▶ Work order
Nothing should appear in the answer except the lines from the one containing "Task: Switch to the 更新内容 tab" through the end of the listing, repeated exactly.

▶ Recorded information

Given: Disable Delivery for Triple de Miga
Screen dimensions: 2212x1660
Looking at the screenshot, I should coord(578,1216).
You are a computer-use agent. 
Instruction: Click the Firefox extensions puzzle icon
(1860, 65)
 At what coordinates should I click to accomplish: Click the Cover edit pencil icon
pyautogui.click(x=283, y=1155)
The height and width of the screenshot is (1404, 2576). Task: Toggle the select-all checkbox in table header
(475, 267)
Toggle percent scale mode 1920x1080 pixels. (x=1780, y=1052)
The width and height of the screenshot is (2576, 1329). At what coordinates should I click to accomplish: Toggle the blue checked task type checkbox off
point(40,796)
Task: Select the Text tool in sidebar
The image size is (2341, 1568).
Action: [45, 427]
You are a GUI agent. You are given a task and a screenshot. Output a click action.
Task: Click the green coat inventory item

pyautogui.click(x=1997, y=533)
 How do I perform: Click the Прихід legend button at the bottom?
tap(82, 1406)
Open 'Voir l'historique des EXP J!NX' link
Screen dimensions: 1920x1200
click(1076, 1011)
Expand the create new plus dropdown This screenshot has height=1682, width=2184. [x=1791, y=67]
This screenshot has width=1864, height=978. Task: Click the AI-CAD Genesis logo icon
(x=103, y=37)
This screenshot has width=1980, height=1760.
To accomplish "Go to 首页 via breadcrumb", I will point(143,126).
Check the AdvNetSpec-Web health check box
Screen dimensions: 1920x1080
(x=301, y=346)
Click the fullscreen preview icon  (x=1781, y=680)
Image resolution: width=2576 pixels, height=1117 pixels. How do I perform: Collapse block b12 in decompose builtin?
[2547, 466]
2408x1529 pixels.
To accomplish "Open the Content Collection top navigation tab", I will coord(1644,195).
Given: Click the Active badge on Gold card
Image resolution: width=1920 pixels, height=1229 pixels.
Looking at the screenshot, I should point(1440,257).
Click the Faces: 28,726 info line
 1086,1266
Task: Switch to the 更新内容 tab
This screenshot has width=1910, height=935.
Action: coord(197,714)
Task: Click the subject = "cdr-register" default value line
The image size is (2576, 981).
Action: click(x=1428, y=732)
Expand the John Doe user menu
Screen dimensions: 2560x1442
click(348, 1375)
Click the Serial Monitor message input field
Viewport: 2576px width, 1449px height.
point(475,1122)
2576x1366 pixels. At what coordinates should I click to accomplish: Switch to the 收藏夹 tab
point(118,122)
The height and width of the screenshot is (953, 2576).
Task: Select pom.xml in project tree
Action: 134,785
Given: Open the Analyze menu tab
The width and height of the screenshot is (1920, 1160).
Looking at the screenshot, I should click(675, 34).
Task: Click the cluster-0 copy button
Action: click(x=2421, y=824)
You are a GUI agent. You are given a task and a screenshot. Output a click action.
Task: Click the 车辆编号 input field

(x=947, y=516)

▶ Task answer
Task: Switch to the 更新内容 tab
This screenshot has width=1910, height=935.
Action: coord(197,714)
Task: Click the subject = "cdr-register" default value line
The image size is (2576, 981).
Action: click(x=1428, y=732)
Expand the John Doe user menu
Screen dimensions: 2560x1442
click(348, 1375)
Click the Serial Monitor message input field
Viewport: 2576px width, 1449px height.
point(475,1122)
2576x1366 pixels. At what coordinates should I click to accomplish: Switch to the 收藏夹 tab
point(118,122)
The height and width of the screenshot is (953, 2576).
Task: Select pom.xml in project tree
Action: 134,785
Given: Open the Analyze menu tab
The width and height of the screenshot is (1920, 1160).
Looking at the screenshot, I should click(675, 34).
Task: Click the cluster-0 copy button
Action: click(x=2421, y=824)
You are a GUI agent. You are given a task and a screenshot. Output a click action.
Task: Click the 车辆编号 input field

(x=947, y=516)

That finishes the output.